● Task statement
Quote, word for word, only the lines running from the line with "Image resolution: width=1384" through the end of the listing. Leave out the pictures.

* * * *

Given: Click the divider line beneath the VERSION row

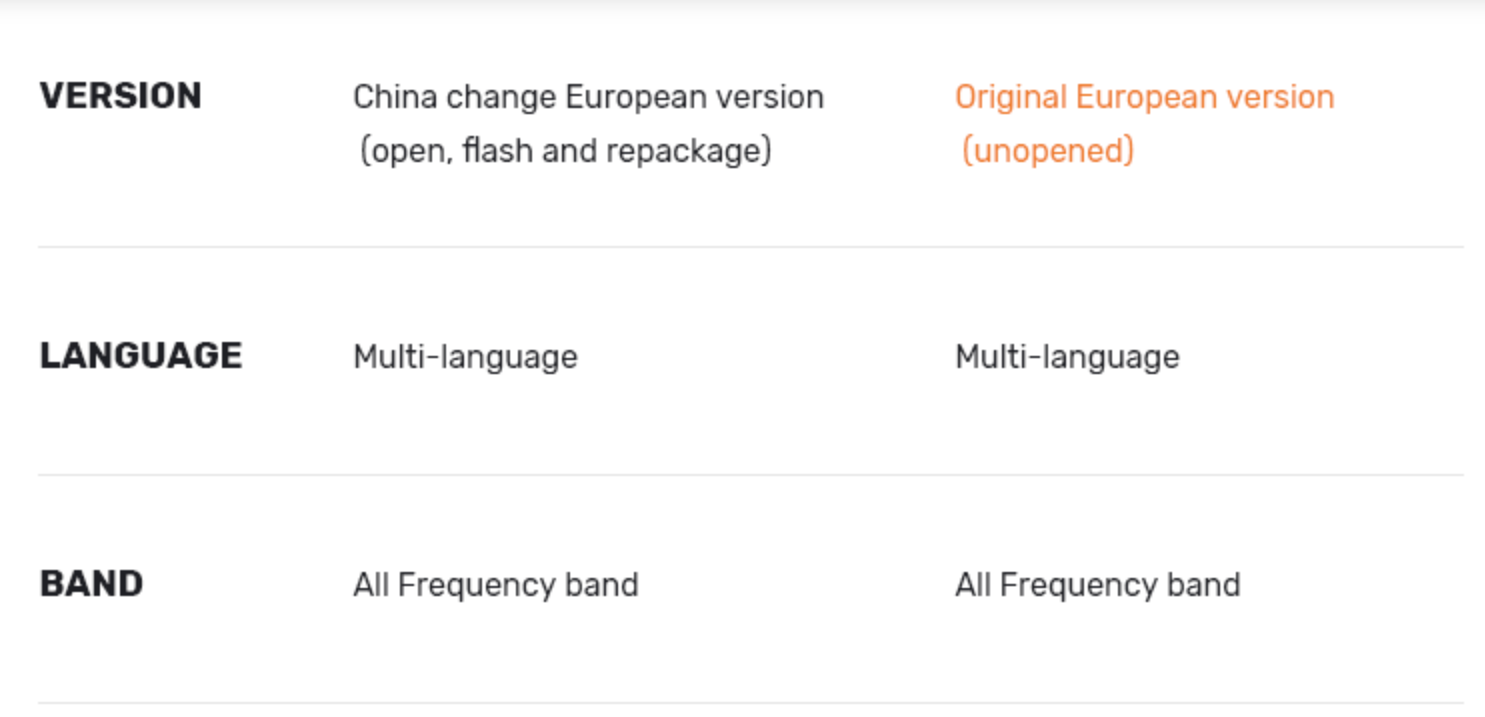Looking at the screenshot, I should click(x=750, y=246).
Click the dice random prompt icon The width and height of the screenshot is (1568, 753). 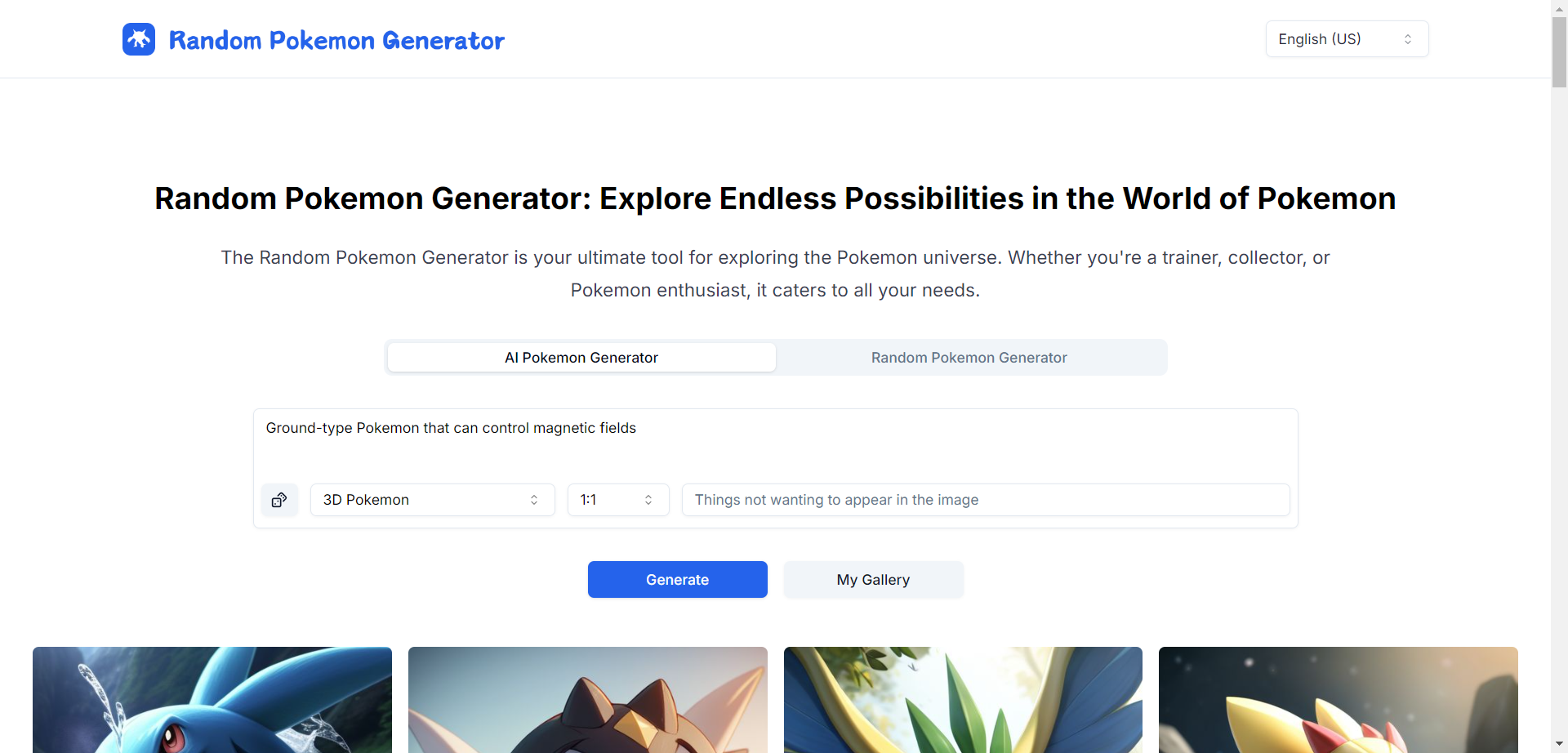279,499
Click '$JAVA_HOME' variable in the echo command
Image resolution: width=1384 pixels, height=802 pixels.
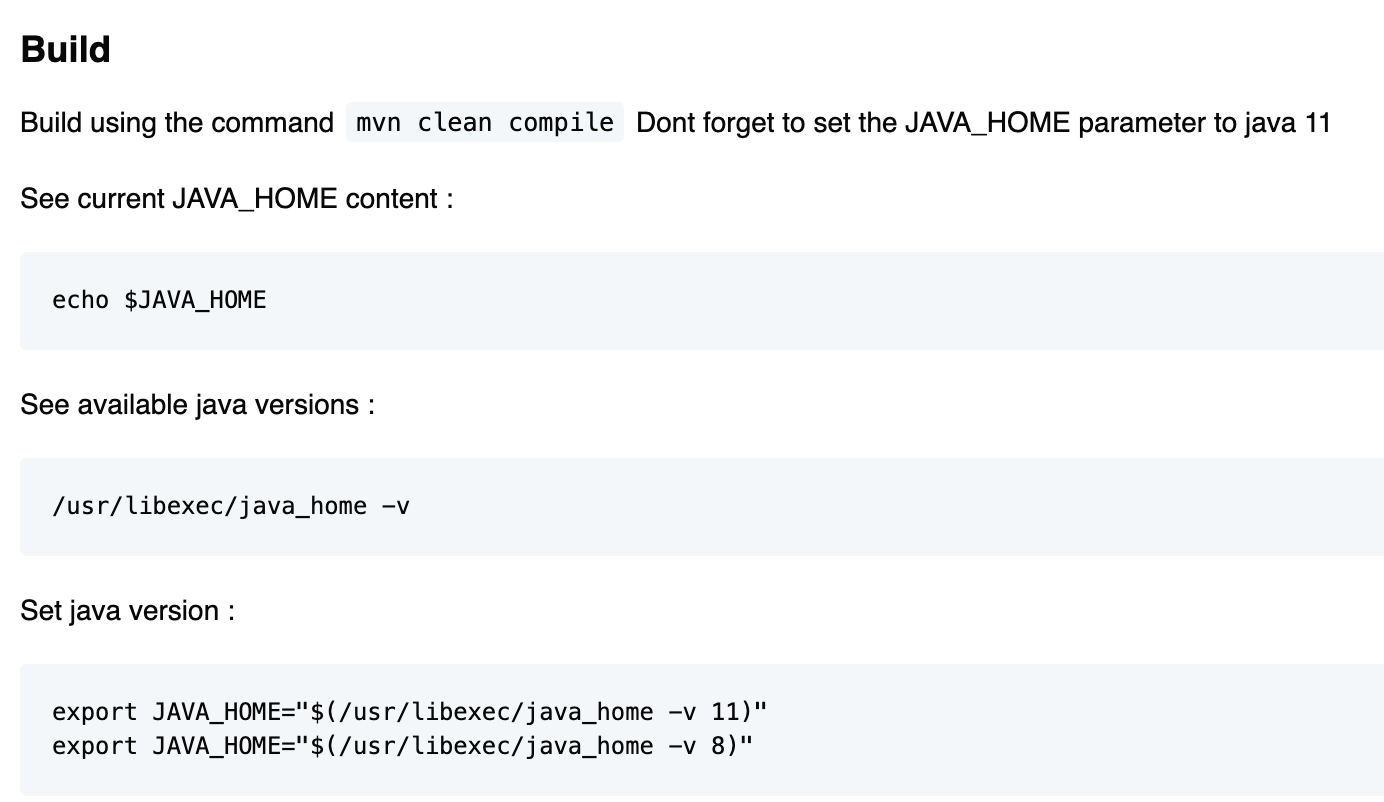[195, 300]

* * * *

● Response to the task
Image resolution: width=1384 pixels, height=802 pixels.
[195, 300]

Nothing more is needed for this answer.